Corinth Pipeworks has been awarded a major TAP (Trans Adriatic Pipeline) contract for the supply of 270,000 tons of pipeline to cover 485 kilometers of the project’s Greek segment, totaling 547 kilometers, the TAP consortium has announced.

The deal essentially means that a considerable part of the entire project, to run a total distance of 878 kiolometers through Greece, Albania, and Italy, following an Adratic Sea crossing, for Azeri natural gas supply to central Europe, will be developed by Greek firms.

A large number of companies took part in the tender held by the TAP consortium, which considered the Corinth Pipeworks bid as the most competitive.

“We want to congratulate Corinth Pipeworks and the company’s partner, Marubeni Itocho Steel, for the offer they submitted, which meets the industry’s high standards,” TAP Managing Director Ian Bradshaw declared. “Having selected Corinth Pipeworks as the biggest supplier of pipelines to be required for the TAP project in Greece, we hope to help ensure employment prospects and attract further long-term investments and benefits to Greece,” he added.

The Greek company announced its pipeline deliveries for the TAP project are expected to begin in 2016 and be completed within 2017.

Corinth Pipeworks noted the deal confirms its standing as a major pipeline supplier in the global energy industry.
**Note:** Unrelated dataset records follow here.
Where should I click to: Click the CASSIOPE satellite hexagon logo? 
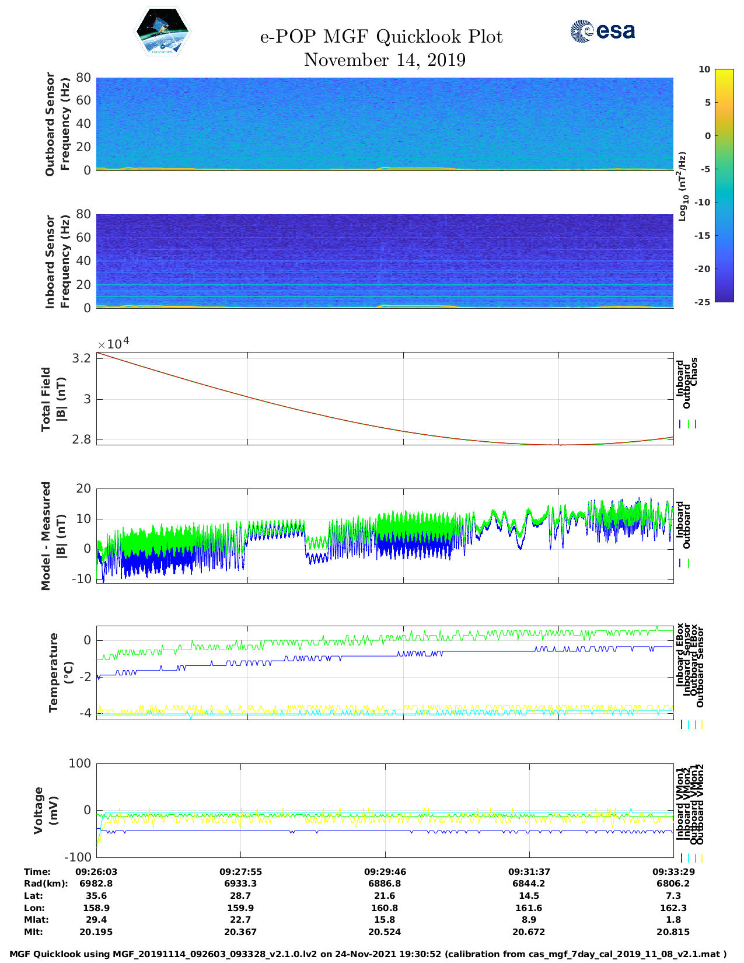(163, 32)
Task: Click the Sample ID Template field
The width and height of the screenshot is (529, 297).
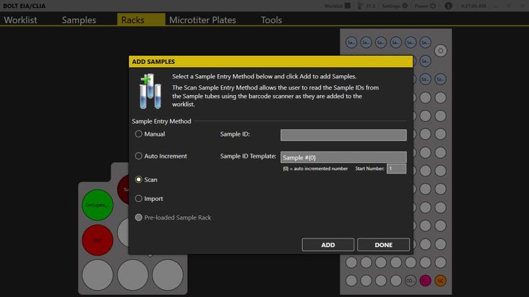Action: tap(343, 157)
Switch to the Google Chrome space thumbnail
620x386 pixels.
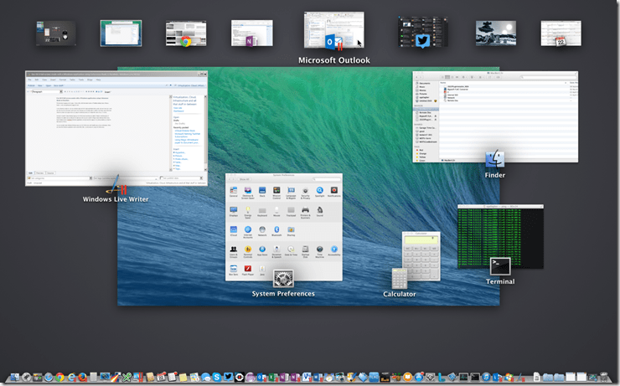click(186, 33)
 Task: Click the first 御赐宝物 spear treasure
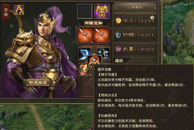pos(85,35)
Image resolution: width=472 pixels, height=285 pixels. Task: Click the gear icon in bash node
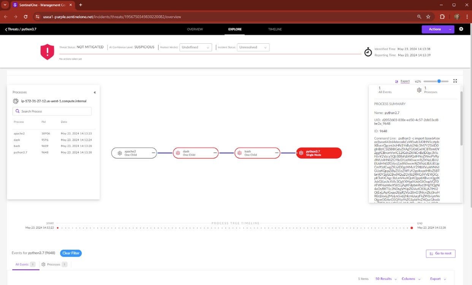click(x=239, y=153)
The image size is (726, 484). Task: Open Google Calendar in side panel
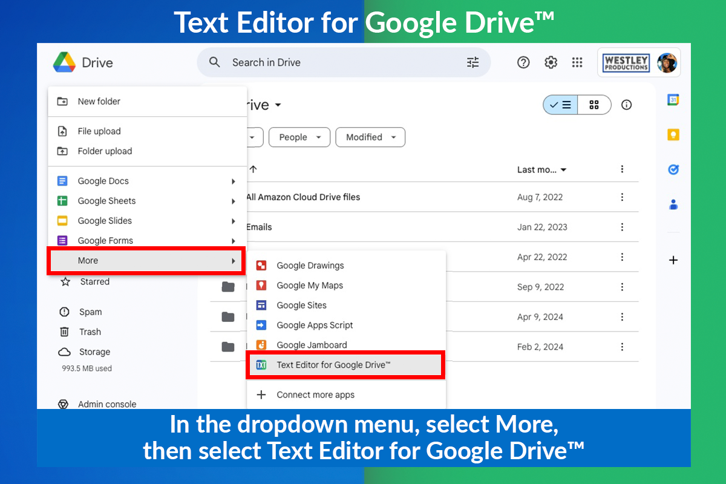673,100
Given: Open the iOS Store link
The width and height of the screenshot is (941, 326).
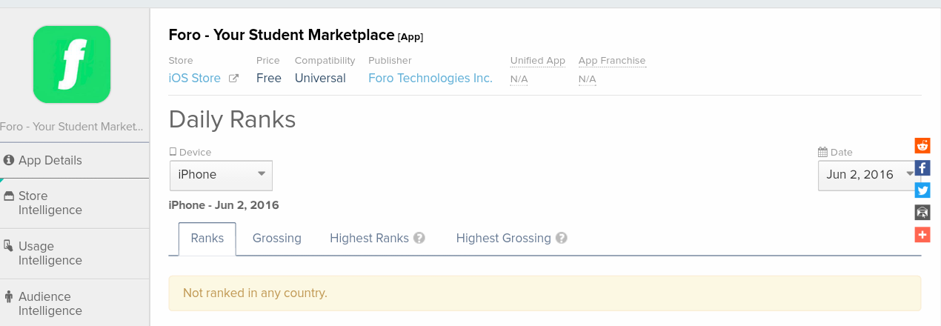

The agreement also significantly increases the company’s backlog of orders, which bolsters its prospects for the next few years, the company announced. Corinth Pipeworks also noted the deal highlights, in the most emphatic way, the company’s fulfillment of a medium-term objective to participate in major energy and infrastructure projects in the southeast Mediterranean.

Construction work on the TAP (Trans Adriatic Pipeline) project, the largest foreign investment to be made in Greece over the past few years, valued at over 1.5 billion euros, is expected to begin next April, consortium officials estimate.

BP, Azerbaijan’s Socar, and Norway’s Statoil each hold 20 percent stakes in the TAP consortium, Belgium’s Fluxys is represented with a 19 percent share, Spain’s Enagas has 16 percent, and Swiss company Axpo holds a five percent stake.